3 Rules You Need to Know About 401ks Before You Change Jobs

By: Steve Kroening

People are bouncing from job to job a lot more than they used to. It's uncommon to find someone who has stayed with a company for more than five years. That means a lot more people have to deal with 401k issues than ever before. If you want to make the most of your 401k when you switch jobs, make sure you follow these rules:

Rule #1 -- Never cash out your 401k just because you're changing companies.

Did you know that almost 90% of the people who change jobs cash out their retirement account? That's a ton of wasted money! When you cash out a retirement account, you have to pay taxes on it. You also have to pay early withdrawal fees. So you lose almost 40% of your hard-earned money. If you have $10,000 in your account, you'll get a check for about $6,000. That hurts!

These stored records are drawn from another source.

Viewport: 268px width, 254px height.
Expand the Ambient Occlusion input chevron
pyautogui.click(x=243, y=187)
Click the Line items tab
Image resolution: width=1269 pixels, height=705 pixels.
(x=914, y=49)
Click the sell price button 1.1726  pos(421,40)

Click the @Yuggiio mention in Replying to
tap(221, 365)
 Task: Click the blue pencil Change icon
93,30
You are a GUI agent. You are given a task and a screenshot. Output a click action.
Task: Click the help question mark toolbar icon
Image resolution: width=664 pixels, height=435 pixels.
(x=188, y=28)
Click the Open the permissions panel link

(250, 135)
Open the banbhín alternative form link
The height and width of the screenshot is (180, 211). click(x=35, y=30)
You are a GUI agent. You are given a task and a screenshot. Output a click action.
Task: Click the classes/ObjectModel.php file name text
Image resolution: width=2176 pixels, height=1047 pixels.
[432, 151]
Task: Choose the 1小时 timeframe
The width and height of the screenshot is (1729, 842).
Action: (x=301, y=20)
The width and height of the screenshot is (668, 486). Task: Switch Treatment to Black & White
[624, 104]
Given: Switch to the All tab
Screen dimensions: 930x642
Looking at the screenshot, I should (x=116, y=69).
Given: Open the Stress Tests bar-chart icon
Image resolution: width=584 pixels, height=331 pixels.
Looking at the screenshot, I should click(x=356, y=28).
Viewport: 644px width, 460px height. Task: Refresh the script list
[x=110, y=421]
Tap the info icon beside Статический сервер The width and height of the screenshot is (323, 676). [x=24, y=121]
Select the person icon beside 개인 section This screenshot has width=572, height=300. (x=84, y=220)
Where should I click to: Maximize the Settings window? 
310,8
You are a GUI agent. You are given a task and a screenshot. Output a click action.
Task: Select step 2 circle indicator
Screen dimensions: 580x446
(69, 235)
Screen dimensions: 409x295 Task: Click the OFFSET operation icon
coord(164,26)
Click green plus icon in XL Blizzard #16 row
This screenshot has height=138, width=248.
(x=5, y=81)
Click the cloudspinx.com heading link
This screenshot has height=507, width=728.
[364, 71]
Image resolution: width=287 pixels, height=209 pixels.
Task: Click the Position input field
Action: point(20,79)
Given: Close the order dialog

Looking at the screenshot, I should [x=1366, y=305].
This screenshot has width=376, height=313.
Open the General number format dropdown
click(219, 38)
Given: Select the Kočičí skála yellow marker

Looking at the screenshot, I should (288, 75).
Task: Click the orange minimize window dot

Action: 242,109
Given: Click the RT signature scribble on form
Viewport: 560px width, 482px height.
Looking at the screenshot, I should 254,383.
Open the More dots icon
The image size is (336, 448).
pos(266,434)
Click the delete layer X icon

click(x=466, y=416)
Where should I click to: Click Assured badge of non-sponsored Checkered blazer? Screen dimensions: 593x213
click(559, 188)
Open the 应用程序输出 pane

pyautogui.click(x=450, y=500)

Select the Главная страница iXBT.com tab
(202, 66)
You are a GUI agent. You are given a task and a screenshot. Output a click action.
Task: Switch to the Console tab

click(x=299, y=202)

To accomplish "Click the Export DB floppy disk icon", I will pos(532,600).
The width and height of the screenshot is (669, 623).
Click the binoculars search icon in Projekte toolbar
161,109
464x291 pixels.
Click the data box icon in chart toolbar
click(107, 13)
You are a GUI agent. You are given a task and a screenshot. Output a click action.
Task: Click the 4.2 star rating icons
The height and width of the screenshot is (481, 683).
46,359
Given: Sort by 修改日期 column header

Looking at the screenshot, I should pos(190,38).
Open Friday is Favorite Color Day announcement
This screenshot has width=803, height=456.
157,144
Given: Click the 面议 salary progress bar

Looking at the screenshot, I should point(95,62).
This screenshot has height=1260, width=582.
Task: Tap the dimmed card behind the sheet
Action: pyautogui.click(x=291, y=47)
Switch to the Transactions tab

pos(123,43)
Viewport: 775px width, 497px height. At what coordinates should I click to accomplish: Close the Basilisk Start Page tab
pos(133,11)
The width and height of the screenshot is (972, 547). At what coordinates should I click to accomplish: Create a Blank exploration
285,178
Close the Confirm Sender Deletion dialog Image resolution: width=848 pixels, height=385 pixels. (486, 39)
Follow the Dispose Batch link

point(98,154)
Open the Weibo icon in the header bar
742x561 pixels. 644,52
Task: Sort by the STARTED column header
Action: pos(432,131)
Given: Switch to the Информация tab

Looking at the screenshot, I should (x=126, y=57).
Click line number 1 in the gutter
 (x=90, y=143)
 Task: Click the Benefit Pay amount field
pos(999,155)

Rule #2 -- Have the money transferred to an IRA

Instead of cashing out your 401k, simply have it transferred to an IRA. Just tell your company where you want it transferred and they'll take care of it. They may have some paperwork for you to fill out. But it's pretty simple. Never take a check directly from your company. If you do, you'll have to pay the taxes and fees -- even if you deposit it directly into an IRA.

Some people suggest leaving your money in the plan if you work for a large company. The thinking is that these are less likely to go out of business. But, as we saw with Enron, that's not always true. I recommend you move the money when you leave -- regardless of the company's size. It makes for a clean break and you don't have to worry about the company's solvency.

Rule #3 -- If you work for a small company, watch your account closely.

Consumer advocate Clark Howard warns: "If you have a 401k plan at a small business, keep your eyes and ears open. Watch how quickly your paycheck money is going into your account while you're working there. If your account doesn't go up when you get a deposit slip, it's time to think about moving on and moving your money. That means the company is withholding 401k money to stay afloat. Think about stopping your contributions, something I don't recommend often. And get the money into an IRA immediately."

Saving for retirement should be one of your highest financial priorities, just below giving, taking care of needs (food, clothing, shelter, etc.), certain insurance requirements, and paying off debt. You can be a good steward of these accounts just by following these simple rules.